The Budyko method is a single-parameter water balance model (Choudhury, 1999; Yang et al., 2008). The parameter n represents the comprehensive characteristics of the underlying surface of a basin, and its changes usually reflect the impact of human activities on the underlying surface. Due to the Budyko method being simple and having fewer input parameters, it has been widely used in quantitative analysis of the causes of runoff attenuation. The elastic coefficient method based on the Budyko hypothesis takes into account the interaction of various factors in a basin, and is widely used in runoff attribution research because of its simple calculation. He et al. (2019) quantified the contribution of human activities and climate change to runoff reduction in the Beiluo River basin in the Loess Plateau by using the Budyko framework, and concluded that human activities were the main factor causing runoff reduction. Hu and He (2021) analyzed runoff in the Yue River basin of the Qinling Mountains using the Budyko hypothesis and showed that the contribution of underlying surface change to runoff reduction was close to 90%. In addition, the Mann-Kendall nonparametric statistical method is recommended by the World Meteorological Organization. This method is suitable for non-normal distribution data such as hydrometeorological data and has been widely used to analyze the trend change of hydrometeorological data (He et al., 2015). He et al. (2021) performed a comparative analysis of the runoff changes between the southern and northern Qinling Mountains by using the Mann-Kendall method, and found that the contribution of underlying surface changes to runoff in the South and North Qinling Mountains was 62 and 76%, respectively. Sun et al. (2020) analyzed the Zhouhe watershed on the Loess Plateau by using SWAT model, quantitatively attributing the decrease in runoff and sediment to climate change, land use change characterized by vegetation, and landscape engineering measures (such as check dams). Hu et al. (2021) used the SWAT model to simulate that land use change in the Weihe River basin resulted in a 5.3% decrease in water yield and a 6.2% increase in soil water content, while evapotranspiration (ET) almost remained unchanged.

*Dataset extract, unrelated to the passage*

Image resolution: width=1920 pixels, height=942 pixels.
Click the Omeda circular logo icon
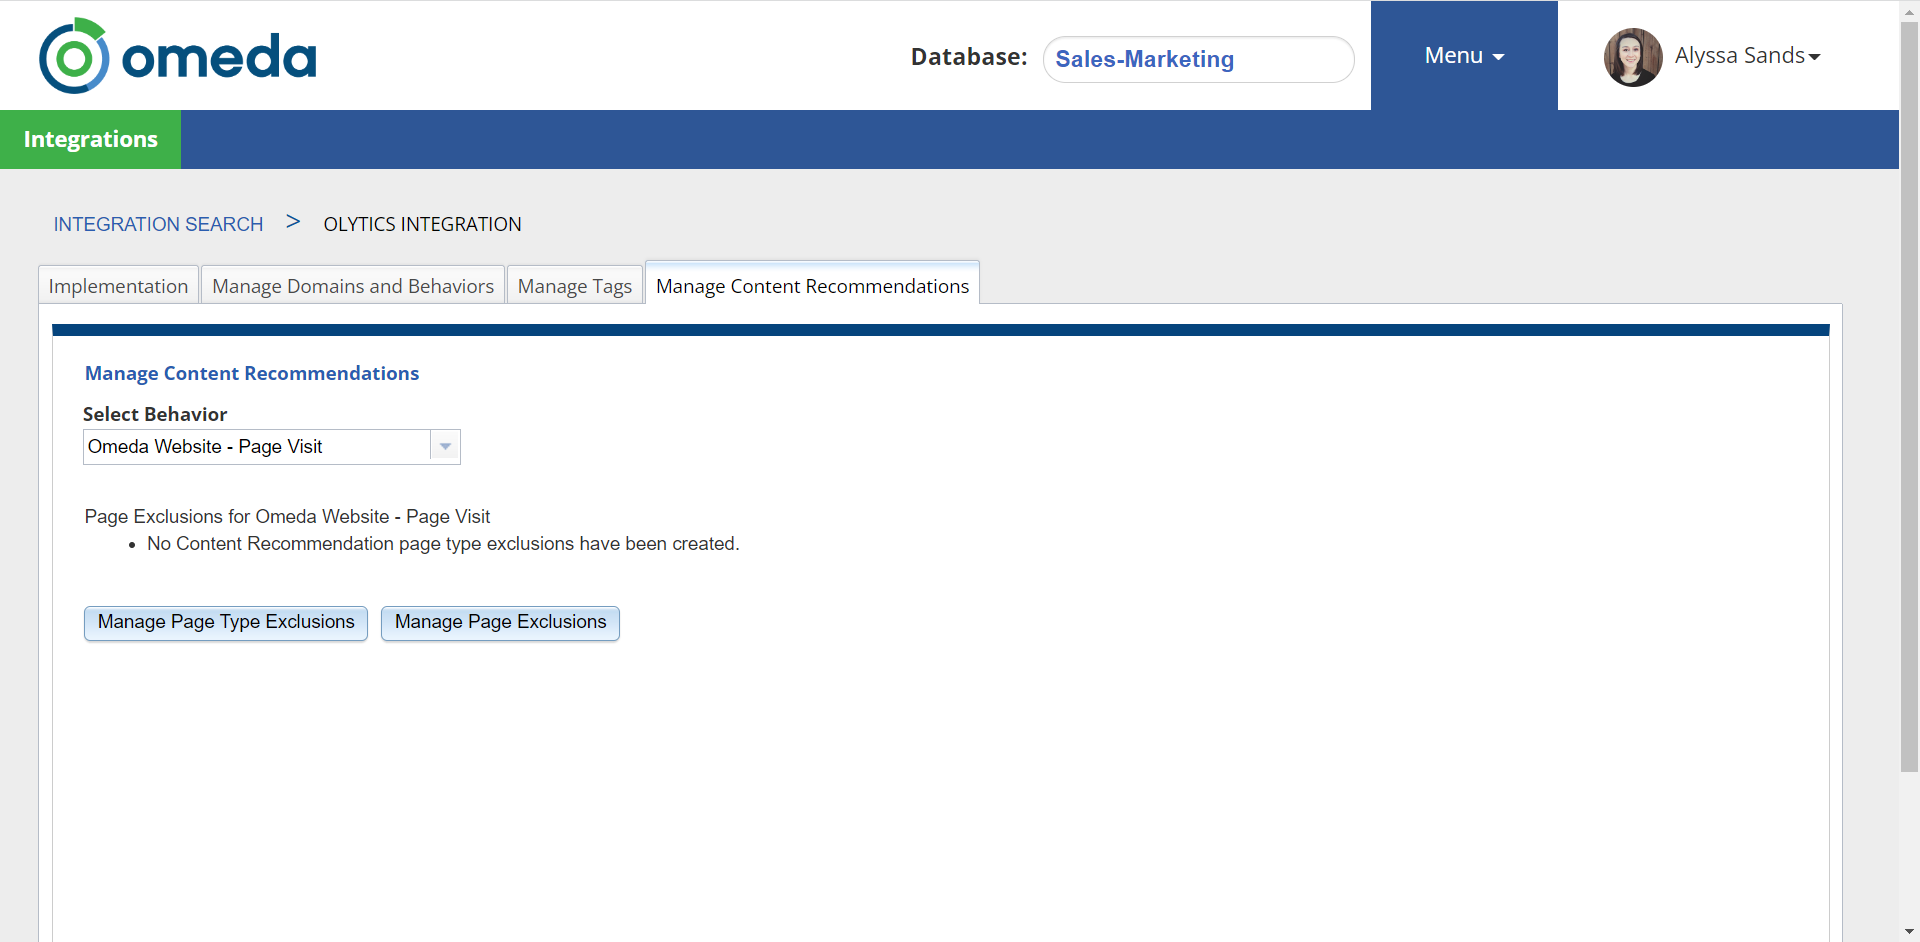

The Kuye River is located in an arid and semiarid region on the Loess Plateau of China, and its runoff has decreased significantly in recent years. Some scholars have analyzed the change in runoff in the Kuye River basin. Guo et al. (2016) analyzed the runoff changes of three hydrological stations in the Kuye River basin with a statistical model and concluded that human activities were the main reason for the decrease in runoff in the basin. Based on regression model analysis, Song et al. (2021) found that the contribution of human activities to runoff changes in the Kuye River basin was 91%. To date, most studies of runoff change in the Kuye River basin and its subbasins have mainly focused on statistical models, which lack certain physical mechanisms.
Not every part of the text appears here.